While eating more than a handful is lamentable, there are much worse indulgings in life that deserve monuments to remind us of the consequences of failures. We’ve been discussing one such indulging in Amos 4 where God declared judgment on the women of Samaria for their failure to care for the poor and needy. In chapter 5 He declared a dirge to lament Israel’s fall. The nation would fall and not rise again. Its people would be reduced to a mere pittance of their former number (Amos 5:1-3). Samaria and Israel stand as a monument to man’s failure to seek God. Today’s Throwback Thursday edition of Morning Minutes in the Bible on An American Missionary looks back at some of those:
Monument To Masses by Jim Everett. From PLAIN TALK Magazine, September 1971.
In the annals of history are recorded the infamous deeds of the masses. A monument should be erected to mark their works. An eternal epitaph should be chiseled to describe their deeds that when men are inclined to garnish the tombstone the words should warn as do the sun-bleached bones beside the poisoned waterhole.
Eight righteous souls loved and served the Lord amongst the multitudes whose “every imagination of the thoughts of their hearts were only evil continually.” A preacher proclaimed God’s righteousness, but to no avail. There! There beneath the mire we see the mass of human flesh. With muddy finger inscribe for all to see fallen man is lower than the beasts of the field.

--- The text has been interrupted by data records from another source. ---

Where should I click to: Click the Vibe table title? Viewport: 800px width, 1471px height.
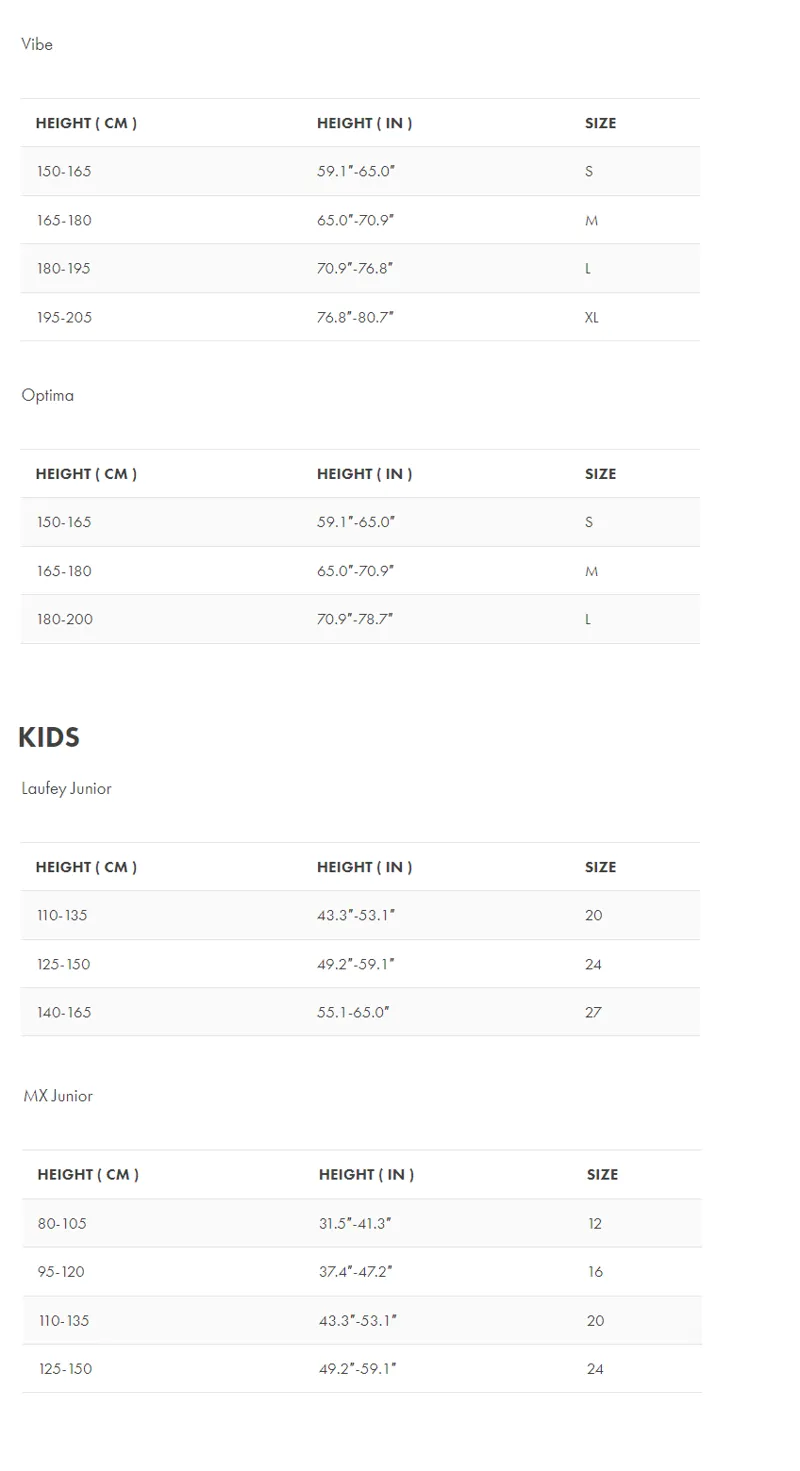click(37, 44)
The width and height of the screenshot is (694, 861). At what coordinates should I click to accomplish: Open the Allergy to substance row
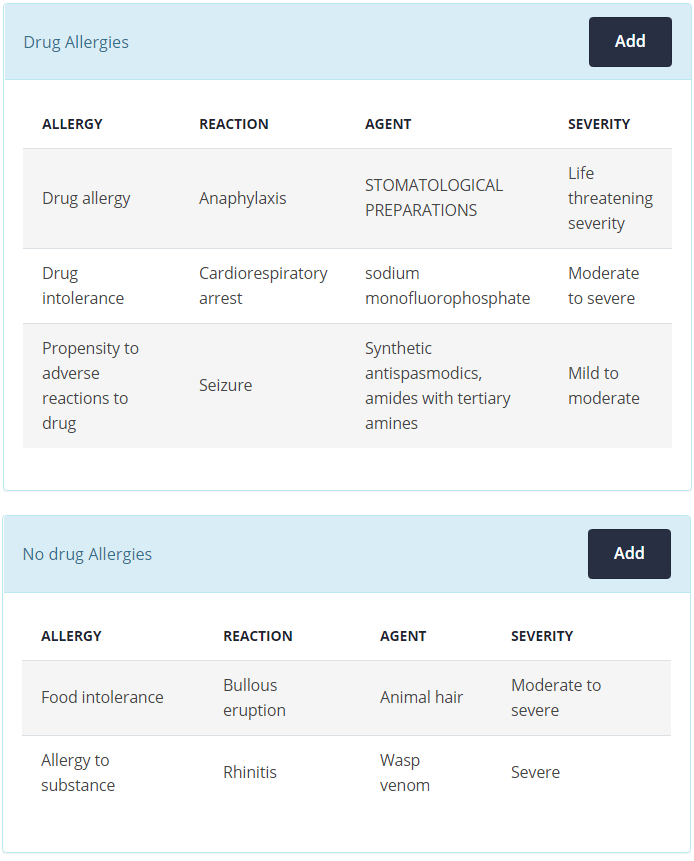click(77, 772)
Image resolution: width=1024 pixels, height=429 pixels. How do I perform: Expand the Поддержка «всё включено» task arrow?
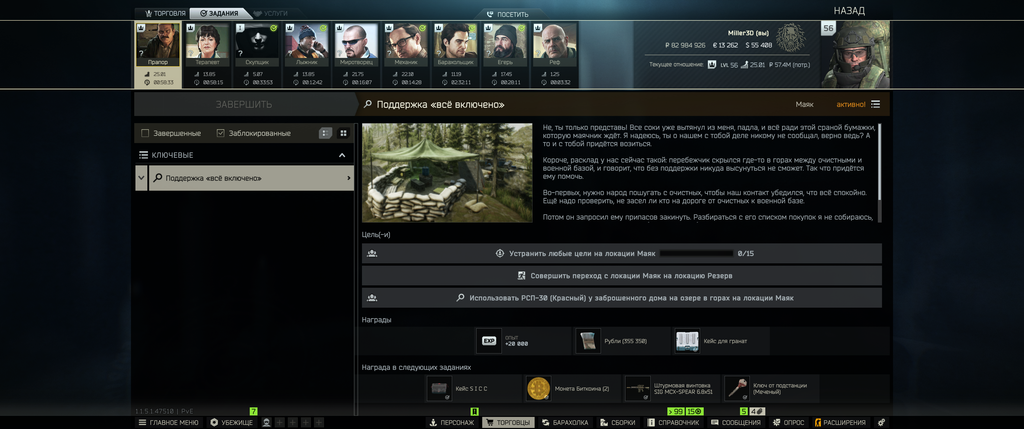(348, 178)
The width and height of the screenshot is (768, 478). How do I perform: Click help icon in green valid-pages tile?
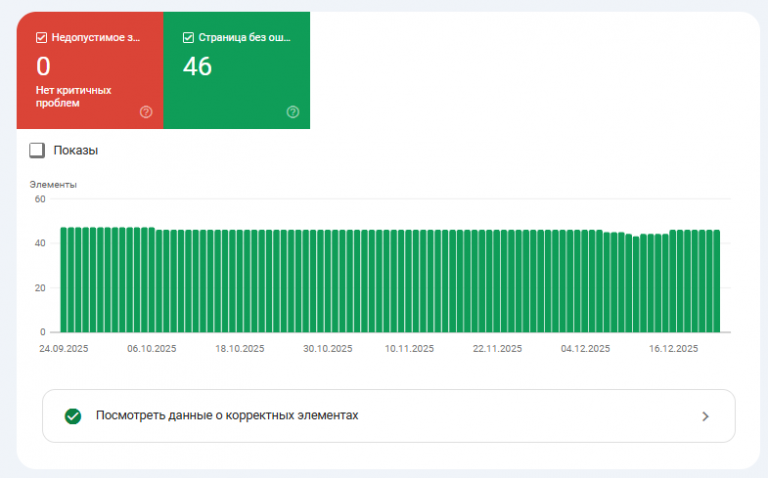293,112
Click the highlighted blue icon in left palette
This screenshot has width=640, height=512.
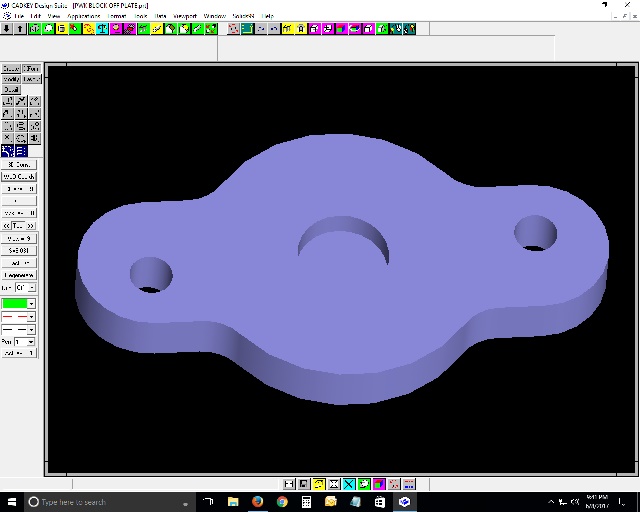[8, 151]
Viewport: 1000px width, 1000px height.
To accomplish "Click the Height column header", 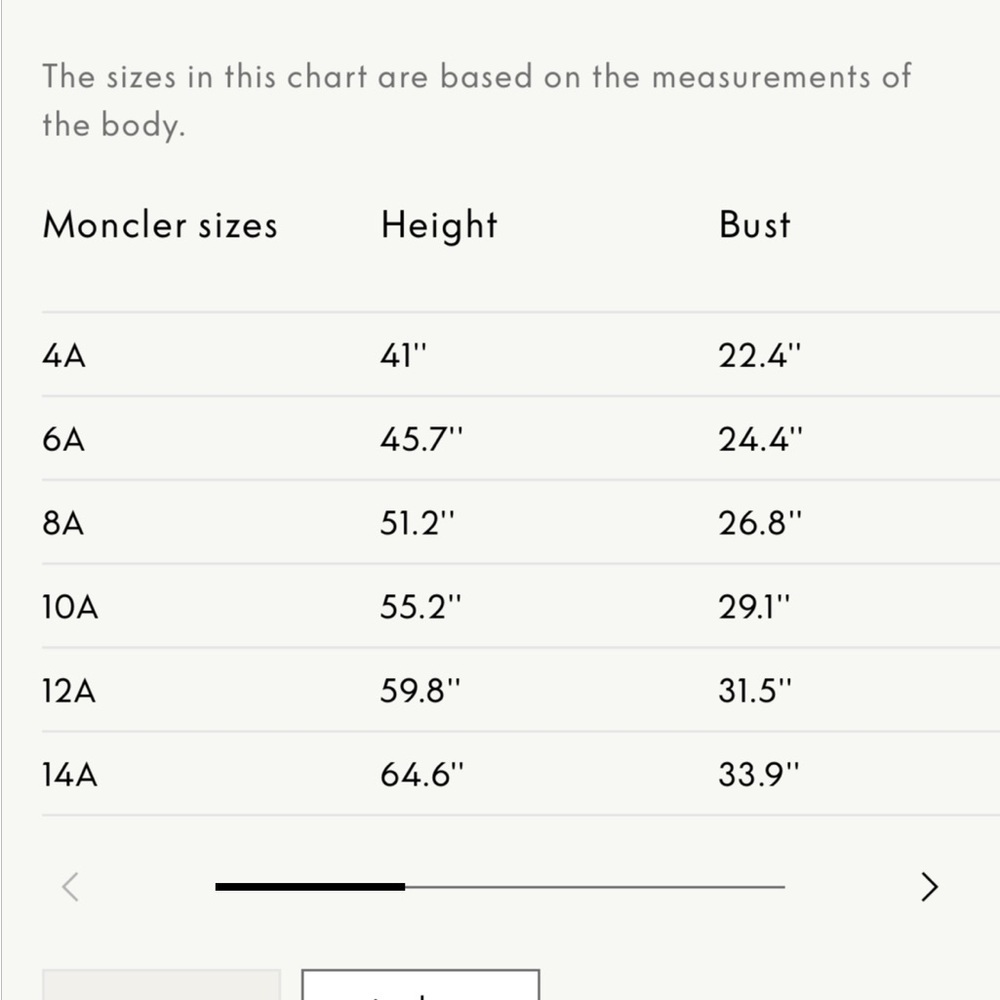I will [x=439, y=225].
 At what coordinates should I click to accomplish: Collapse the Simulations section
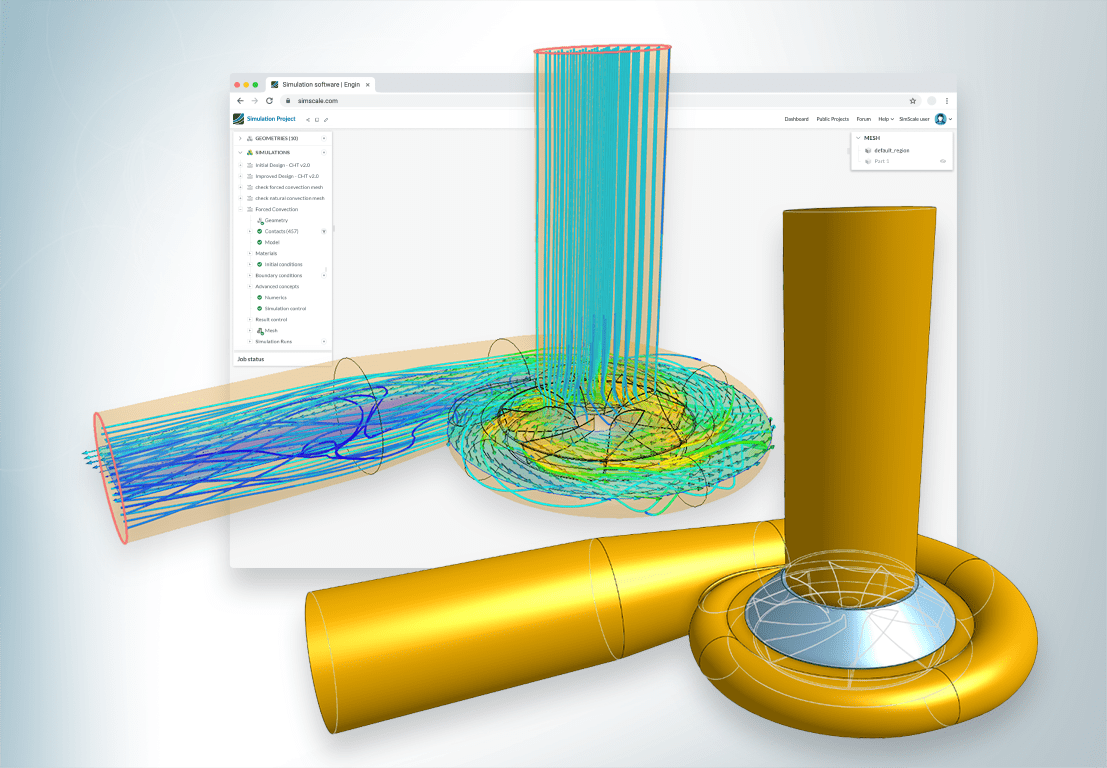[x=240, y=152]
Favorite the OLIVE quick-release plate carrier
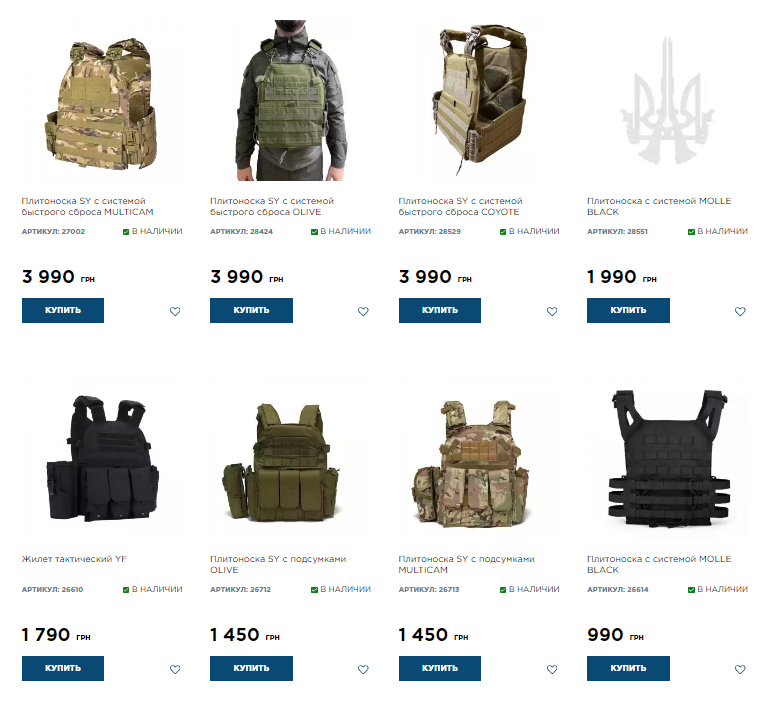782x722 pixels. tap(363, 312)
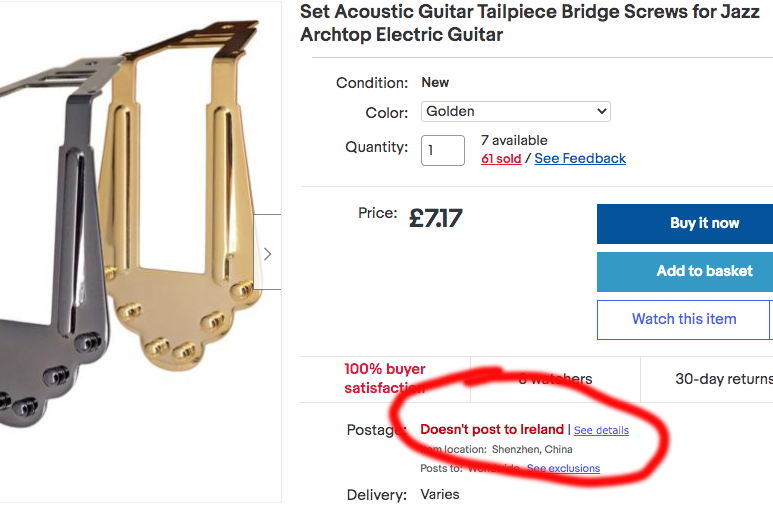Click the Quantity input field
Viewport: 773px width, 510px height.
coord(442,151)
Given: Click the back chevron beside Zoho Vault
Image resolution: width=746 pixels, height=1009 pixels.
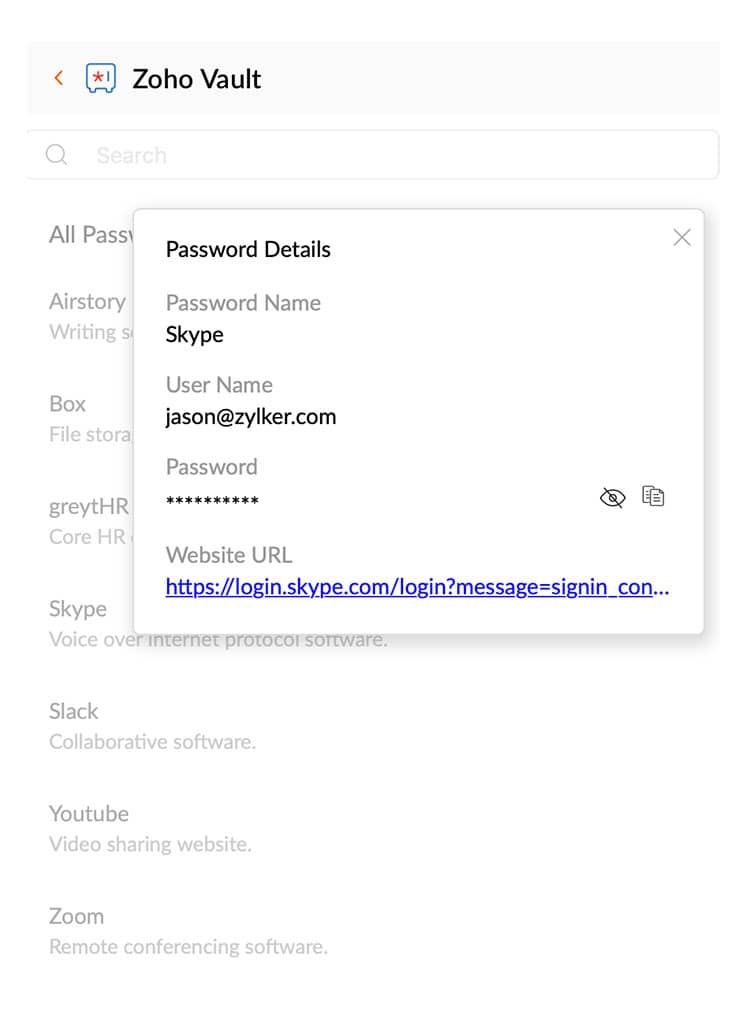Looking at the screenshot, I should pyautogui.click(x=58, y=78).
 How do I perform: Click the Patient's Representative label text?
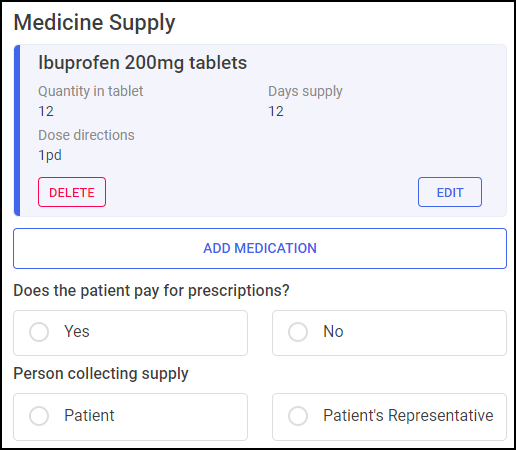pyautogui.click(x=408, y=415)
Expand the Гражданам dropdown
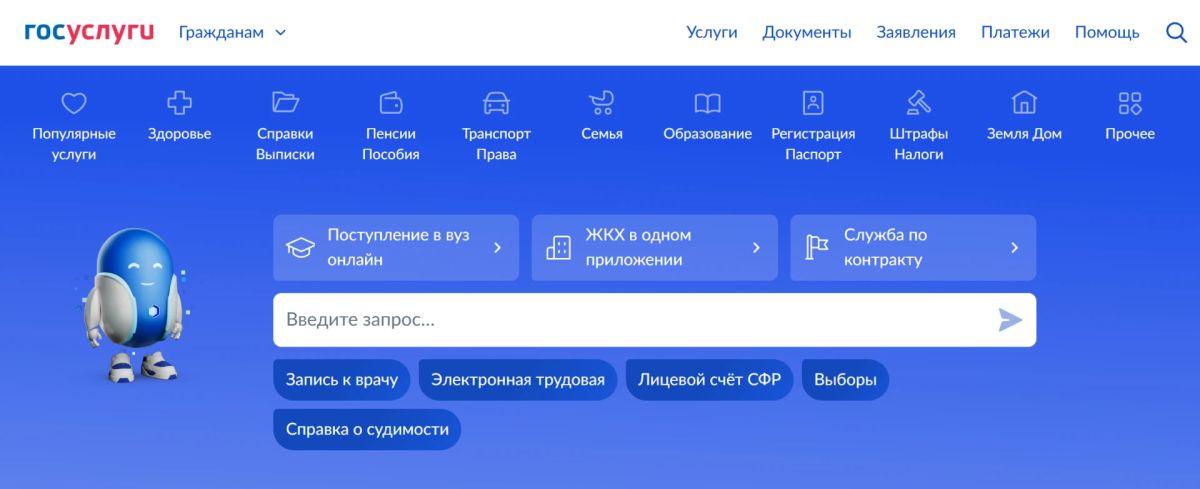 [232, 32]
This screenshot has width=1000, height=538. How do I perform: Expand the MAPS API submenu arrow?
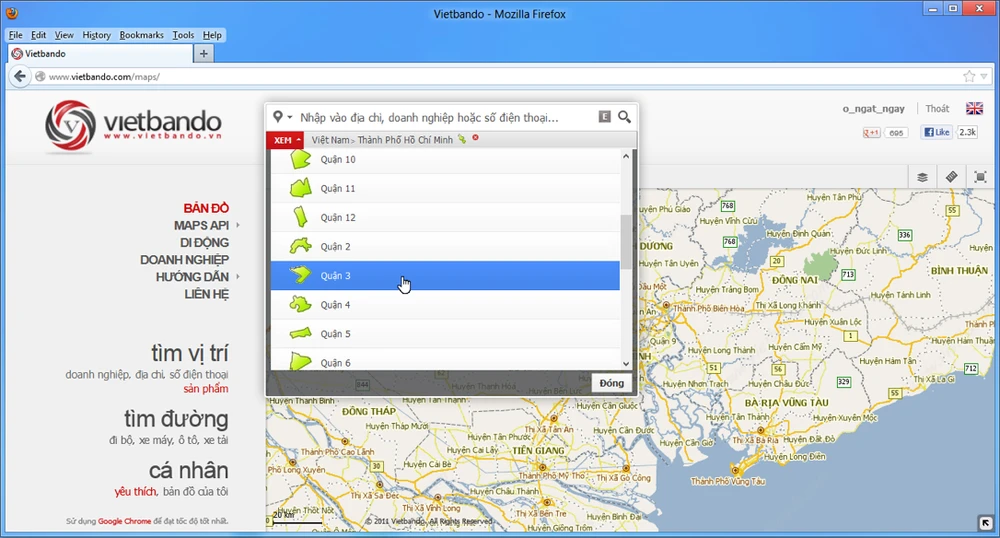pos(238,225)
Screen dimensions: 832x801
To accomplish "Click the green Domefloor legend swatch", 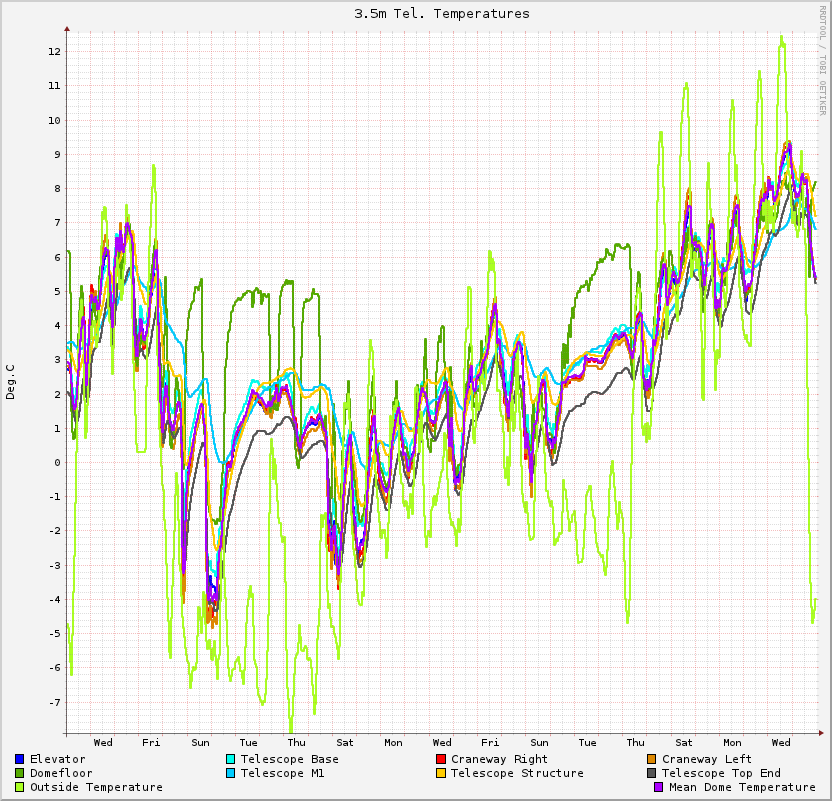I will (x=20, y=773).
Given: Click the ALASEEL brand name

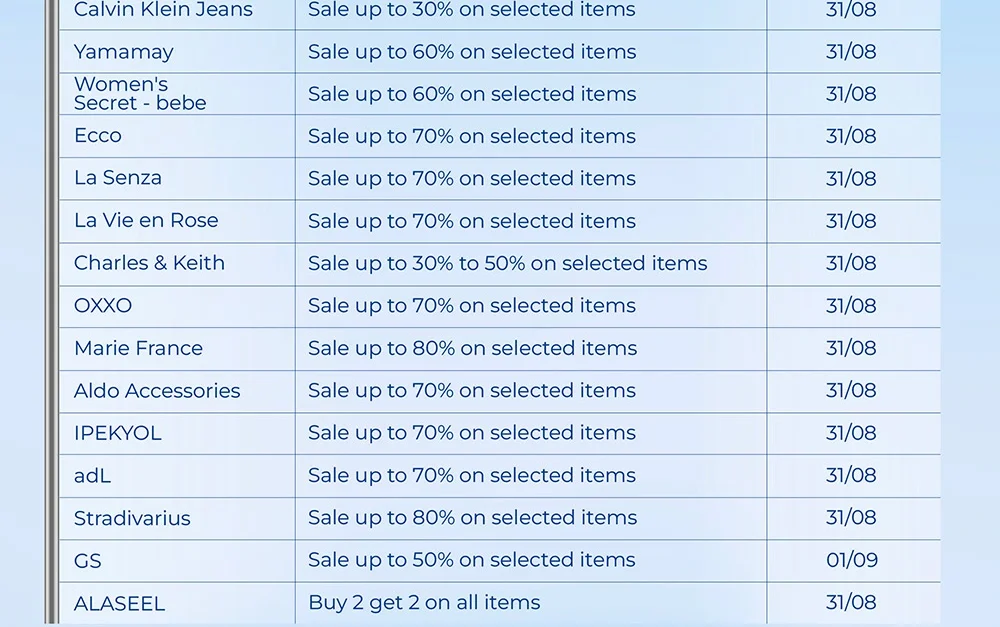Looking at the screenshot, I should point(119,603).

And a righteous man’s soul was vexed daily as men burned in their lust for men. We see a bargain made with God to spare the cities, but sin is heaped upon sin. With the stench of burning human flesh in our nostrils we gingerly lift a smoldering, charred stick from amongst the ashes and ashamedly write, “There were not even ten righteous souls here.”
A leader temporarily departs and the mob which has murmured and complained against God clamors for gods which shall go before them. Submission to the masses means that a golden calf is born. Swords flash and blood is shed. Later, 23,000 died, and eventually only two of the original ones over the age of twenty enter into the promised land of rest. Their epitaph must be written with blood-stained sword in hand — Rebellion, murmuring, idolatry, fornication, and unbelief.
Religious multitudes who shouted “Hosanna to the son of David: Blessed is he that cometh in the name of the Lord; Hosanna in the highest,” later cried, “Crucify him, crucify him!” Blood seeps from his wounds and an agonizing cry is wrenched from his lips — “’Eli, Eli, lama sabachthani?’, that is to say, ‘My God, My God why hast thou forsaken me?’” Will they not spare him? But with nail in hand we sadly write — Murderers!
But this righteous one is raised from the dead so that repentance and remission of sins might he preached in his name. Surely the multitudes will believe and obey now. But apostles are beaten and told not to preach in his name. And when a preacher speaks plainly of their uncircumcised in heart and ears condition, they gnash on him with their teeth and beat his defenseless body to death. Mark it well with stone chisel —“As your fathers did, so do ye.”
Man thinks of following the crowd and doing because others do it, but Jesus said. “Enter ye in at the strait gate: for wide is the gate, and broad is the way, that leadeth to destruction, and many there be which go in there at: Because strait is the gate and narrow is the way, which leadeth unto life, and few there be that find it.” Here lie the masses beneath the epitaph of murmuring, immorality, idolatry, hate and murder, which have always characterized public opinion. We must not live as they lived; we dare not die as they died.
We can add the people of Samaria to Jim’s list of monuments to the masses. Disobedience leads inevitably to destruction. Thousands of years later are we trying to live as if a handful of sins won’t hurt? We all leave monuments. What will be the monument to your life? Will it be one of disobedient failure or one of obedient faith?